The Classic Motor Cycle is a UK motorcycle magazine originally launched in 1981 with six editions a year as a spin-off from UK newspaper-format Motor Cycle Weekly (previously historically known as The Motor Cycle) as  under then Editor-in-Chief Mick Woollett at IPC, Surrey House, Sutton, Surrey.

Editor and driving-force Bob Currie based at Lynton House, Birmingham, was historically a senior contributor in the 1960s to Motor Cycle (renamed from The Motor Cycle in 1962) with the title of Midland Editor, and during the 1970s with the same publication, by then using the name Motor Cycle Weekly.

Having well-established archival links to The Motor Cycle which itself had origins back to 1903, the first edition was dated June/July 1981.

As had occurred with (The) Motor Cycle, The Classic Motor Cycle title changed hands several times, being originally published by IPC Business Press between 1981 and 1983, then by East Midland Allied Press (EMAP) from 1984. Purchased in 1998 by Mortons Media Group, it is now published by their subsidiary Mortons Motorcycle Media. Featuring all marques of classic motorcycles with an emphasis on racing and performance bikes, editor James Robinson says he is "not just interested in classics, but in all manner of motorcycles and motorcycle-related sport."

What to work on
A - In the magazine history, why is The Classic Motor Cycle now published by Mortons Motorcycle Media? Answer in one to three sentences.
B - Please copy, word for word, the part of the magazine history that opens with the words containing "The Classic Motor Cycle is" and closes with "House, Sutton, Surrey.".

Data segment
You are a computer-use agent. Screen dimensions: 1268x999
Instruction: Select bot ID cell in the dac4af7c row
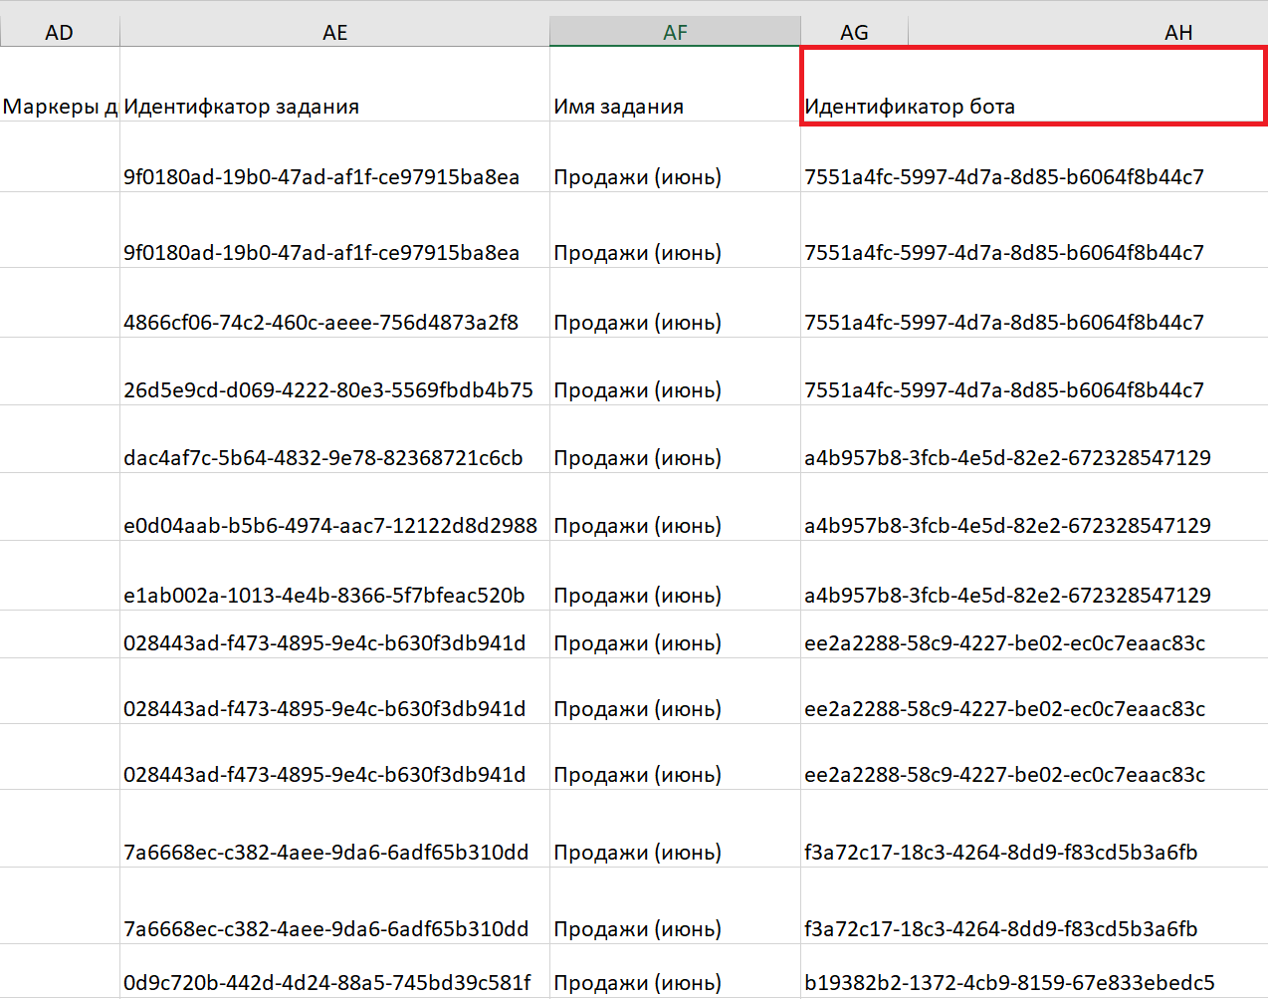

Task solutions
A - Mortons Media Group bought the title in 1998, and Mortons Motorcycle Media is that group's subsidiary.

B -
The Classic Motor Cycle is a UK motorcycle magazine originally launched in 1981 with six editions a year as a spin-off from UK newspaper-format Motor Cycle Weekly (previously historically known as The Motor Cycle) as  under then Editor-in-Chief Mick Woollett at IPC, Surrey House, Sutton, Surrey.